There are puzzle elements throughout, like starting generators or opening lockpicks that can sometimes be more complex and frustrating than fun; finding randomly generated keys hidden in bodies throughout the Kill the Snitch trial is particularly tedious.
Dealing with villains is especially challenging because you can’t directly fight them. You can indirectly harm them using Rigs, powerful tools that activate effects like temporarily stunning foes or healing the entire team.
The more you play, the better your loadout becomes as you gain access to these Rigs, plus new Prescriptions and Amps for additional benefits, like unlocking the ability to slide or making your night vision battery recharge when not in use. You can use debris, like bricks and bottles, to deter foes too, but for the most part, you have to rely on being sneaky and calculating to navigate challenges.

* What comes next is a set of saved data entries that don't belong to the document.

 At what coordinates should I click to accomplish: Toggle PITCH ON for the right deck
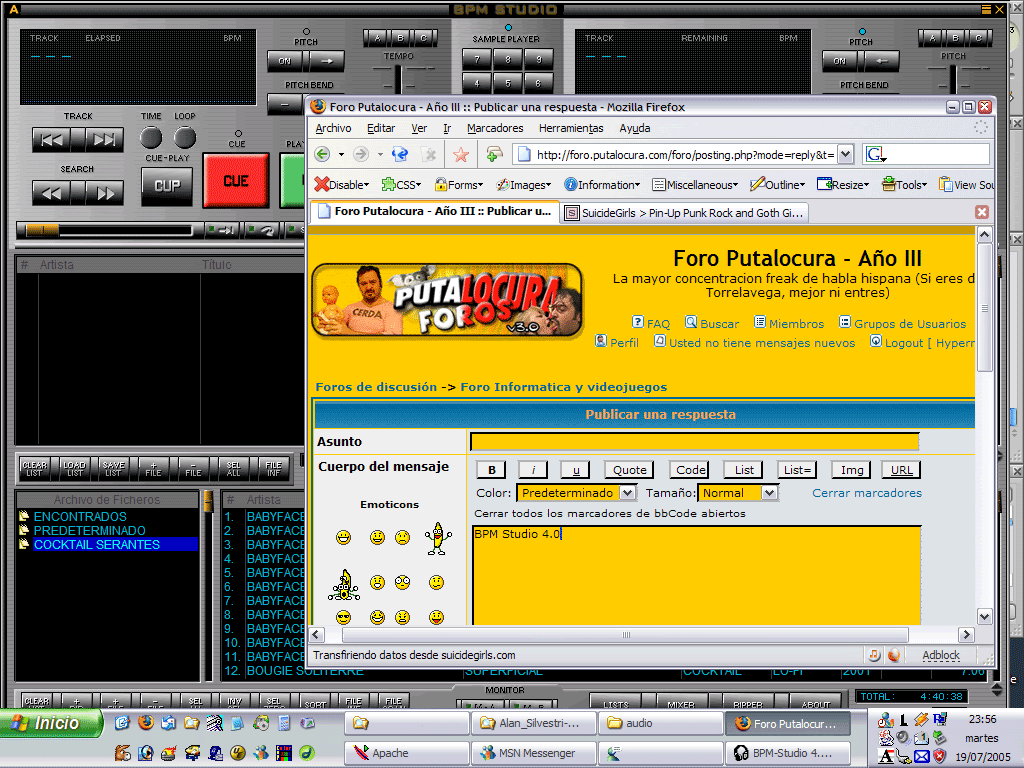(838, 60)
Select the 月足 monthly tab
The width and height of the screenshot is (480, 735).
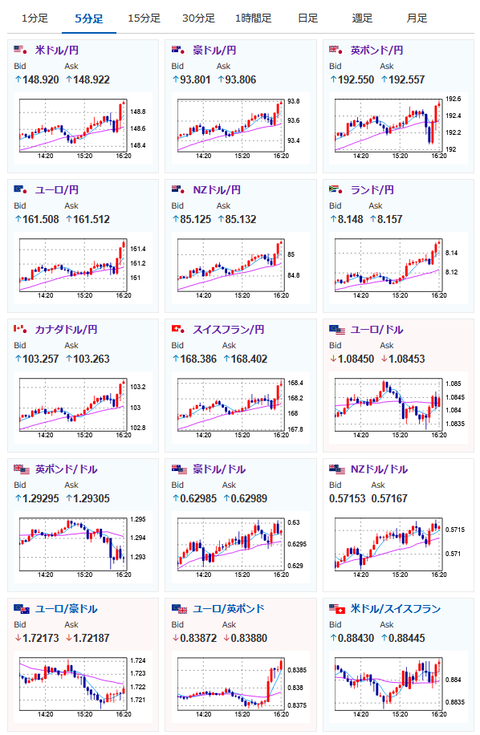[417, 18]
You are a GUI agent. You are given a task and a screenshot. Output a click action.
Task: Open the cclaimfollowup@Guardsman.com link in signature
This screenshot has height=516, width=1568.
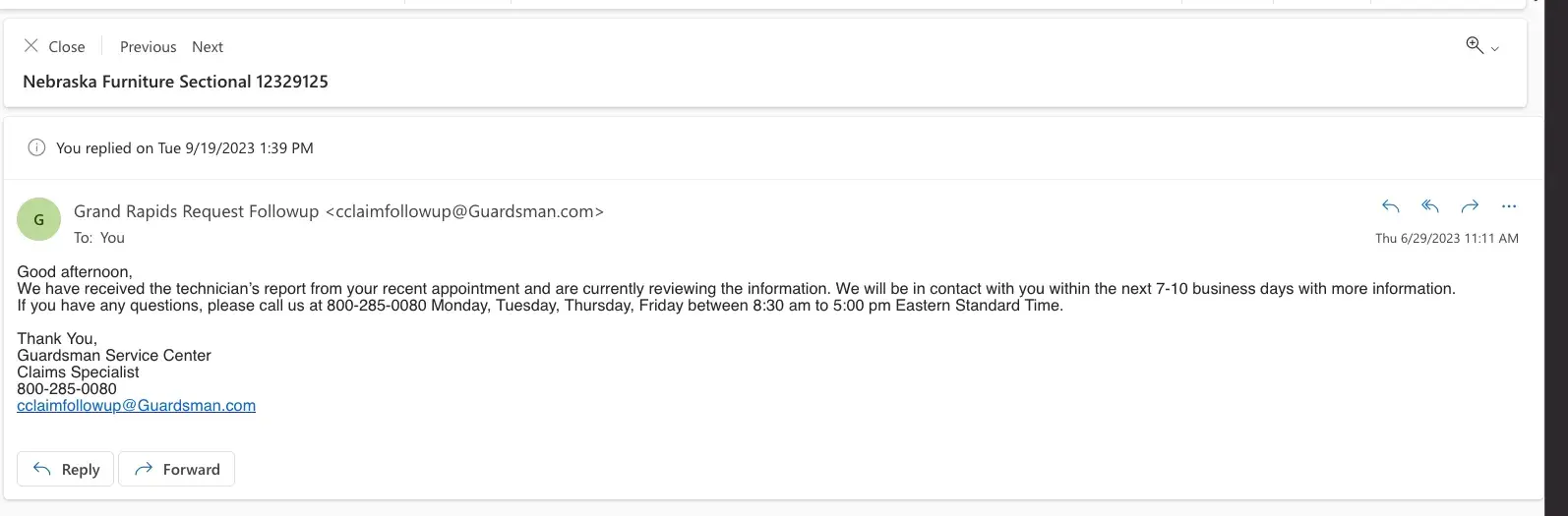[136, 406]
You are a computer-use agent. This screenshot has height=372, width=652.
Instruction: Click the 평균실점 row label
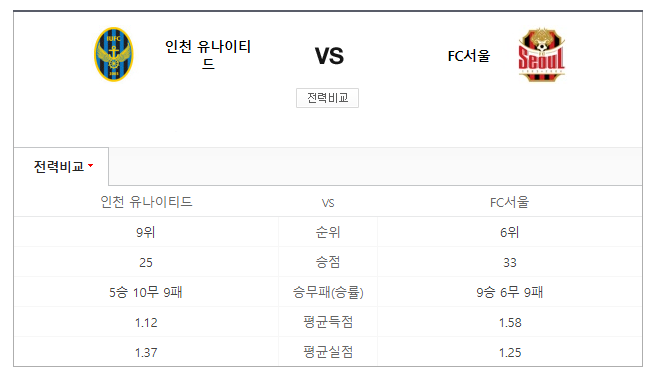328,352
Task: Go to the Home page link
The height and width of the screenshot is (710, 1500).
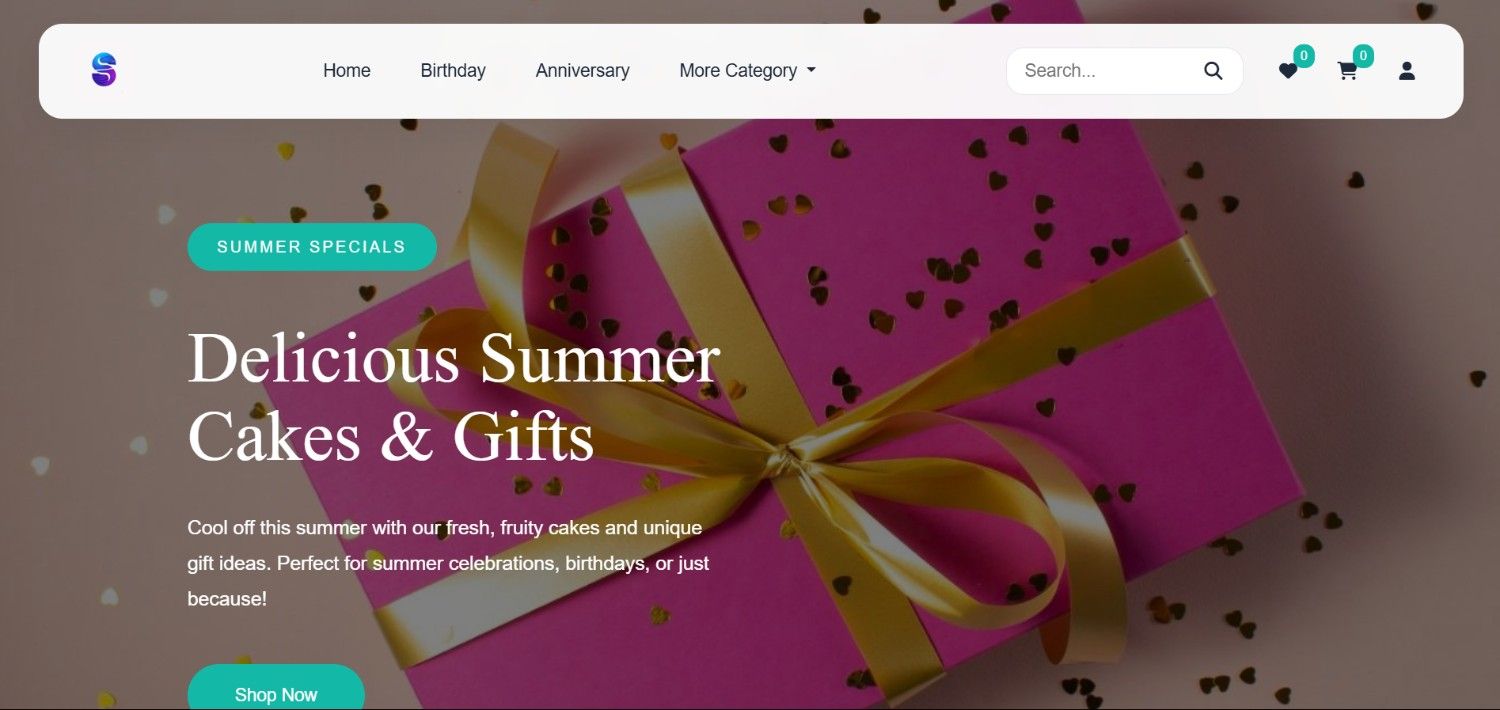Action: pos(347,71)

Everything about The Outlast Trials is way over the top, but in a brilliant splatter-slasher meets campy psychological horror film way. Often, I’m torn between laughing and being downright petrified. One minute, I’m chuckling as a fellow Reagent gets jumpscared by a screaming lady who leaps violently out of a locker, and the next, I’m running for my life as the ominous buzz of Sergeant Leland Coyle’s shock baton sizzles menacingly right behind me. All while trying to focus on what my objective is supposed to be.
There’s a special balance between horror and humor that runs like a sick and twisted thread through every inch of The Outlast Trials. It’s got a surprisingly funny edge to it, which is evident in its goofy Rig tutorial videos and the ludicrous dialogue you get when you fail yet another trial.
Multiplayer magic
My biggest gripe with The Outlast Trials is also one of the reasons I love it so much: It’s fundamentally constructed around multiplayer gameplay. I was miserable playing single-player for my first few trials until I managed to get into a lobby with a few other players—then the game’s genius finally clicked.

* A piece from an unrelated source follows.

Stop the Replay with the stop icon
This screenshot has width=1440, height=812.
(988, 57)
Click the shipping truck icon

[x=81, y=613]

You probably won’t have a good time if you try to play The Outlast Trials alone, since it’s especially unforgiving for solo players, but you’re sure to have a blast if you load into a lobby with others. While playing with others makes the trials easier overall because you have help and more tools at your disposal, it also makes them more challenging, because you have more people to worry about keeping alive. It’s worth the trade-off, though, because trials are considerably more fun with others.
Perfect for Outlast fans and new players alike
Whether you’re familiar with the Outlast franchise or are jumping in for the first time with The Outlast Trials, you’re certain to have a terrifyingly good time. There are a few lore and story elements sprinkled throughout for series fans, but since it’s a prequel, you can easily start here before moving on to play the other games.
The Outlast Trials is incredibly engaging, and it’s by far one of the best multiplayer horror games I’ve had the fortune of playing. Every second I spend navigating trials results in equal parts confusion and terror, but I also can’t stop returning to Murkoff Facility.
It’s probably for the best, though, because if Mother Gooseberry and her sinister duck puppet have anything to say about it, my dental hygiene will be top-notch in no time.